# Java Moss Tree in Low Tech Comments Wanted



## Cmeister (Jul 5, 2009)

Looks Like Christmas moss, not Java.


----------



## Bob Madoran (Dec 22, 2014)

Looks like Christmas Moss to me also. It's what I have in my tank. Have fun trimming it. 

The stuff doesn't float to the top of the tank when you trim it. Even with scissors in one hand and tweezers in the other holding what you are about to cut off, you are likely to have pieces that get cut accidentally and will drift around the tank. Big pieces are not much of an issue since they are fairly easy to get, but the little pieces can be a royal pain in rear to get out of the tank as they drift into and around plants or what ever else is in the tank.

One idea would be to not trim the moss while it is in the tank. Out of water the moss will not look anything like what it does in the tank. It won't have that nice fluffy look to it. Instead, it will collapse down on it's self making it nearly impossible to trim it to look even remotely decent. So, if you remove the driftwood or what ever the moss is attached to and put it into a bucket full of water that is big enough to fully submerge it, the moss will look like it does when in the tank and and you don't have to worry about little bits and pieces getting all over the tank. Another advantage to this is it just makes collecting all of the trimmings supper easy so you can attach them to something else.


----------



## Hooked on fish (Dec 15, 2015)

Thanks for the tips BOB.

Christmas Moss, huh?

Well that figures. That's what I get for believing the LFS.


----------



## Veritas (Aug 9, 2013)

i wouldn't be disappointed - christmas moss is usually more highly valued than Java - and for good reason - i think it looks much better.


I like it - but it would be nice to see a picture from a little further out. kinda hard to see what's going on with the rest of the tank


----------



## Hooked on fish (Dec 15, 2015)

Sure that makes sense.
Here is the whole tank.

This tank was set up about a month ago.
The plants, filter media, sponge filter, and half the gravel were plucked from existing tanks.
Guppies were added to help the cycle.

I have 4 1" convicts that need a new home I'm thinking about putting them here.
Of course I'll pull most of the guppies out.
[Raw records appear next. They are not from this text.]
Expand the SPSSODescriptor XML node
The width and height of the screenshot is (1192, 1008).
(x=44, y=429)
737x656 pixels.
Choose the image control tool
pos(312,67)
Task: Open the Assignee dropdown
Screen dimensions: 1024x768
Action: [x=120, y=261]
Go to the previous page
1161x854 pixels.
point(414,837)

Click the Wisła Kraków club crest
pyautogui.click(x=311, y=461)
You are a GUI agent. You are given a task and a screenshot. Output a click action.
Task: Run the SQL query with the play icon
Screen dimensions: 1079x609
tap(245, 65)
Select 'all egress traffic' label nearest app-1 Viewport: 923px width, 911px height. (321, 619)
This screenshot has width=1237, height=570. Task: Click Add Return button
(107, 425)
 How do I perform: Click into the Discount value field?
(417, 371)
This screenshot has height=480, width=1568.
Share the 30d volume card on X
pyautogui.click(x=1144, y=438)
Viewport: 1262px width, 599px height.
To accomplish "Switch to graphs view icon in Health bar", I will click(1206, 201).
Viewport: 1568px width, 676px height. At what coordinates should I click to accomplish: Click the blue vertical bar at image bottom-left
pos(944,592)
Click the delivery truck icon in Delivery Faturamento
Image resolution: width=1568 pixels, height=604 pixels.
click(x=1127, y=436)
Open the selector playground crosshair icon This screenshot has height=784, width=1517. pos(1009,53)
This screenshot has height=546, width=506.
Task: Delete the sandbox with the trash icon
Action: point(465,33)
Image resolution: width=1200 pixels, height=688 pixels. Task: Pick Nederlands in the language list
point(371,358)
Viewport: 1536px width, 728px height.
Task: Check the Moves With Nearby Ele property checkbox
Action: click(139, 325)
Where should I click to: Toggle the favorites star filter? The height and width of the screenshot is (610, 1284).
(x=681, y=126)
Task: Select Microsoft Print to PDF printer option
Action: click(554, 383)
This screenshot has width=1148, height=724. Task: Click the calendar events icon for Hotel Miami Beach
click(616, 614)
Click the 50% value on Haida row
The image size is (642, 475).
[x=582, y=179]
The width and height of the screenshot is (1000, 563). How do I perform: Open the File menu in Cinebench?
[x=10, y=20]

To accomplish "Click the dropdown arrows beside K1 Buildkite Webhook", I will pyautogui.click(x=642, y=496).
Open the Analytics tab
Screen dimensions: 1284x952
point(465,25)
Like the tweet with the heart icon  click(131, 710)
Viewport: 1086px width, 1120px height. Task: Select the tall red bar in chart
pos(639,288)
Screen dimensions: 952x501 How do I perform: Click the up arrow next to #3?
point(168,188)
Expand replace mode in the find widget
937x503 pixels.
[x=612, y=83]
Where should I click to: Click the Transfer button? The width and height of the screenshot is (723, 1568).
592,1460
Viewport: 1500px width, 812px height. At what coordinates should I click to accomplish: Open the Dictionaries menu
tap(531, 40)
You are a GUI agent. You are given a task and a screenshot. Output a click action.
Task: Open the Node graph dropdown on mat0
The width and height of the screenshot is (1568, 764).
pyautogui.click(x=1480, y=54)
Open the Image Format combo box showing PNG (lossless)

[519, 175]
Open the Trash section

Some of the fry will be left for,... well lunch.


----------



## jboone82590 (Jul 4, 2015)

Convicts will probably dig up your plants??? 


Sent from my SAMSUNG-SM-G870A using Tapatalk


----------



## MrFishTank5372 (Dec 18, 2015)

i think that the driftwood is too thick to be able to make it look like a tree...


----------



## burr740 (Feb 19, 2014)

I like the tree. Think it would look better moved out to where the smaller sword is. As it stands now, the larger sword is the main focal point that draws the eye, and it's dead center. The tree is sort of an afterthought.

If you swapped places with the smaller sword, the tree would become the main focal point, properly spaced at about 1/3 of the width. Then maybe move the big sword to the back left corner, and the smaller sword where the big sword is now.


----------



## JennieEilerts (Dec 1, 2015)

I agree... it would look more balanced. It's a fun tree!


----------